- [What you should do] Every line of the data below should be repeated exactly, and no picture should be copied.

- [Data excerpts]

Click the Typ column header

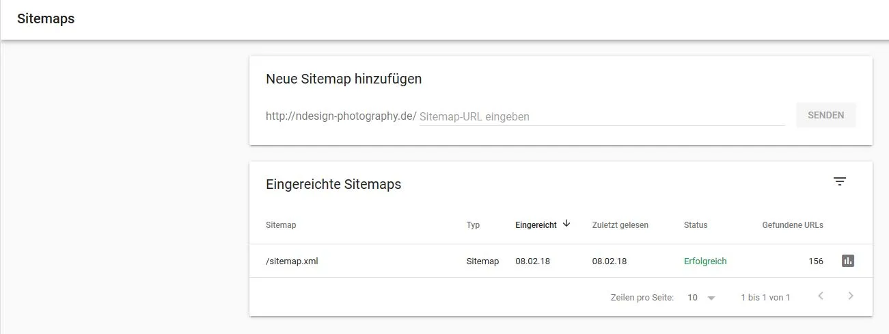pos(473,224)
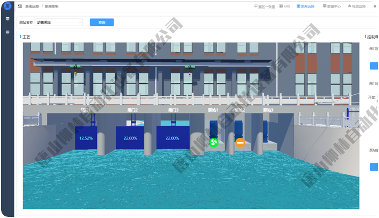Select gate 3 panel showing 22.00%
The width and height of the screenshot is (379, 218).
(172, 138)
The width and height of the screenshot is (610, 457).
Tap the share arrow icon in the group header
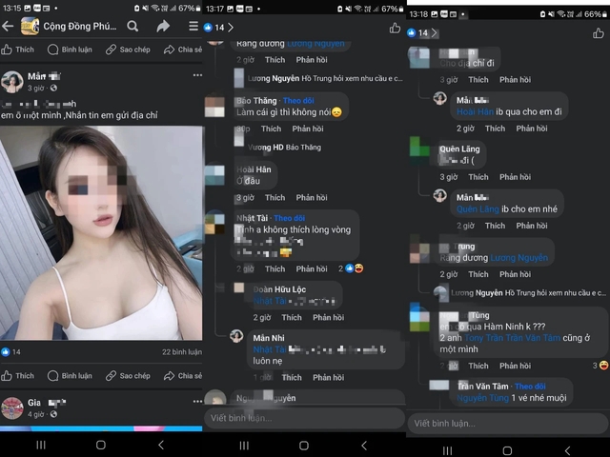[x=163, y=27]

- [Answer box]
Click the Typ column header

pos(473,224)
Select gate 3 panel showing 22.00%
The width and height of the screenshot is (379, 218).
(172, 138)
The width and height of the screenshot is (610, 457).
Tap the share arrow icon in the group header
[x=163, y=27]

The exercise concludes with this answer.